:: Record set

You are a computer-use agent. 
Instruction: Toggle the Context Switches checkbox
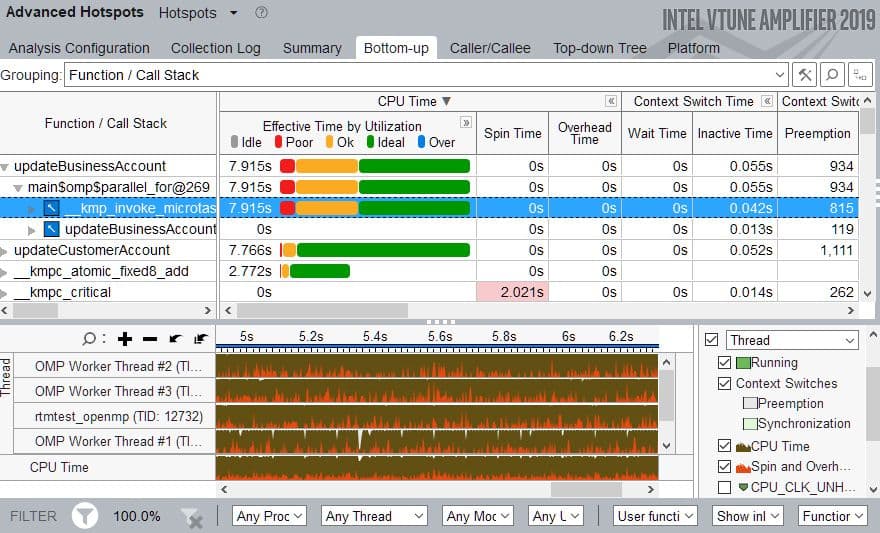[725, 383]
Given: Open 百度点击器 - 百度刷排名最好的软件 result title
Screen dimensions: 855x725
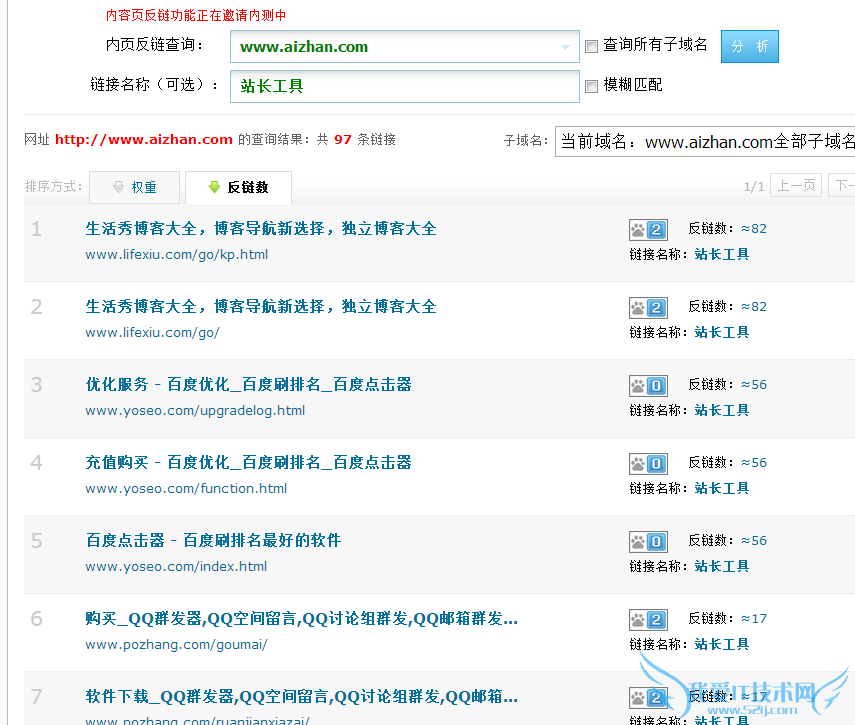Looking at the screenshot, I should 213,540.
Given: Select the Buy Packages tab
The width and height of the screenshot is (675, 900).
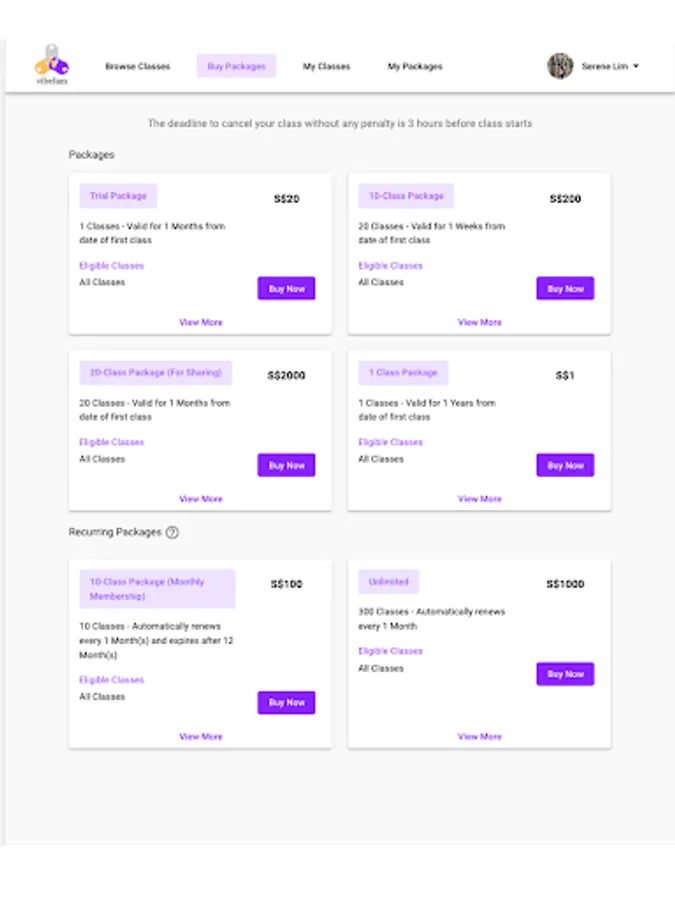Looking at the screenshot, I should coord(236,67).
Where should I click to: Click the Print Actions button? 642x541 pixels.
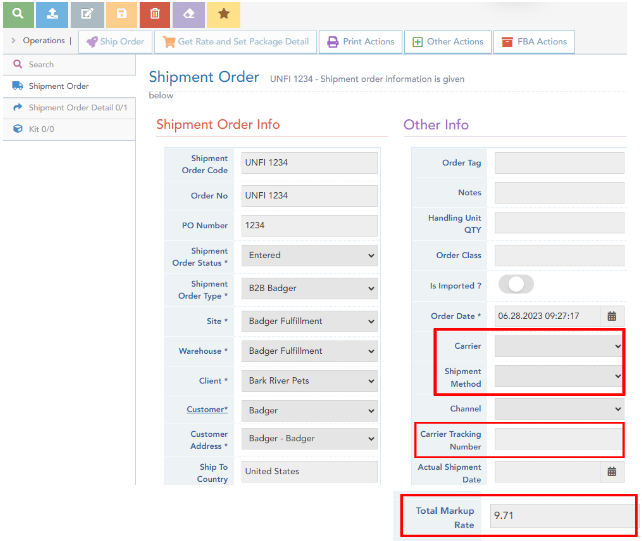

::::

• Task item
Leaving out the pictures, restate word for word the lines above from the one containing "The width and" through the end of the records, both ends included.

• Result of this task
The width and height of the screenshot is (675, 900).
Looking at the screenshot, I should coord(236,67).
Where should I click to: Click the Print Actions button? 642x541 pixels.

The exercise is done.